Wie kann man etwas provozieren, was ja gerade darin besteht, sich ohne Einflussfaktoren zu ereignen? Ich kann dieser Eminenz nur prophylaktisch einen roten Teppich ausrollen, wann sie aber geruht, diesen zu beschreiten, entzieht sich meiner Kenntnis. Der rote Teppich besteht einmal in sie begünstigenden handwerklichen Techniken, aber mehr noch in der Bereitschaft, etwas überhaupt zu sehen und dann ertragen zu können, von dem wir als okzidental-instrumentell denkende Menschen zunächst nicht viel halten, weil es unserer Omnipotenzvorstellung schadet.

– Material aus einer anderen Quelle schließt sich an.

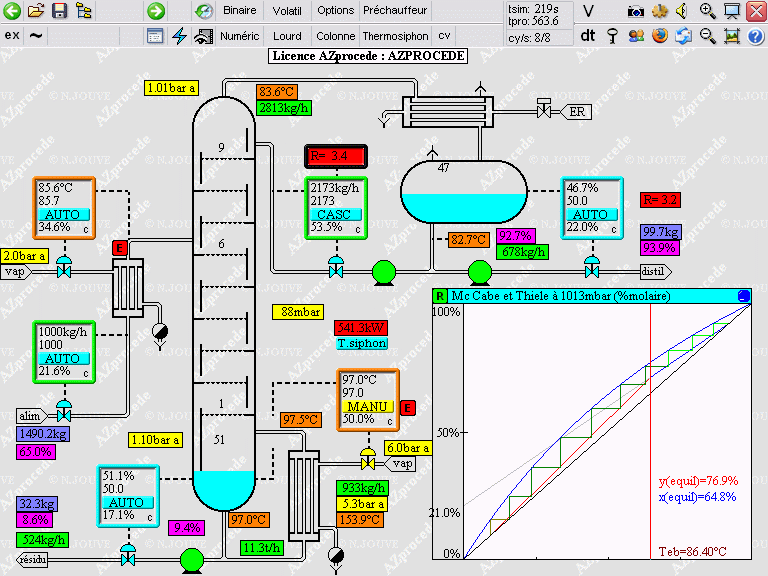Screen dimensions: 768x576
Task: Select the Thermosiphon menu item
Action: pyautogui.click(x=394, y=36)
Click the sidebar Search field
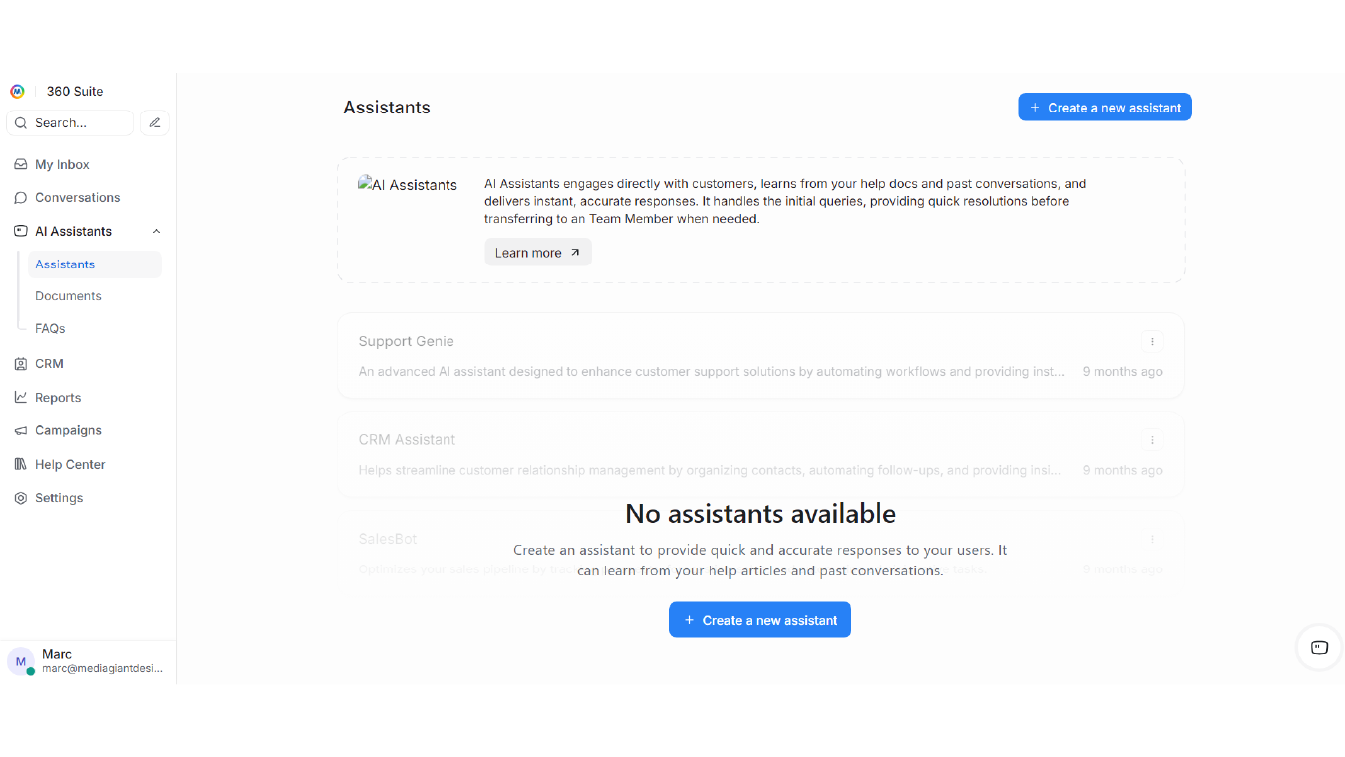Image resolution: width=1345 pixels, height=757 pixels. pos(70,123)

Die Voraussetzungen sind also einerseits eine gewisse Offenheit und andererseits auch das Vertrauen in unsere Kräfte. Denn wir sind es ja, die dieses Element Unbestimmtheit benutzen, und unserer Macht obliegt es, davor nicht zurückzuschrecken. Manches können wir in dieser Hinsicht lernen vom Spiel der Kinder, sich konzentrieren bis zur Verengung, tastend auswählen und dann ein tapsiges Ergreifen, nur ist diese Eminenz Zufall ein sehr scheues Wild: wir sind gezwungen, uns gegen den Wind zu nähern! Mit anderen Worten, ausgerollte Teppiche werden oft nicht benutzt, der hohe Gast schleicht sich zur Gärtnerpforte herein, will sagen: Unfall, Notsituation, Materialmangel und Faulheit bekommen eine evozierende Rolle zugewiesen. Lassen wir sie diese Rolle spielen, der Applaus ist unsicher genug! Aber so wie wir uns manchmal schon irrational wohler fühlen, nur weil wir ein anderes Hemd angezogen haben, so kann der maestro Zufall auch bereits durch Winzigkeiten günstig gestimmt werden.
Das action-painting ist geplant, der Atelierbrand aber nicht. Bei Zufall und Desaster steht die Grenze nach oben offen, eine Zerstörung kann immer gigantischer werden und leider oft auch immer gigantisch schöner, bis hin zum vom Hurrikan erfassten Farbeimer mitsamt Haus. Die ungeheure Gewalt der desaströsen und zerstörerischen Realität ist eine Sache, die durchgearbeitete Gestaltung eines abstrahierten Ausschnittes eine andere. Das kann man nicht aus dem gleichen Blickwinkel betrachten, und wenn, dann wäre die Kunst immer unterlegen, auch falls solcher Erkenntnis durch Gigantomanie auszuweichen versucht würde.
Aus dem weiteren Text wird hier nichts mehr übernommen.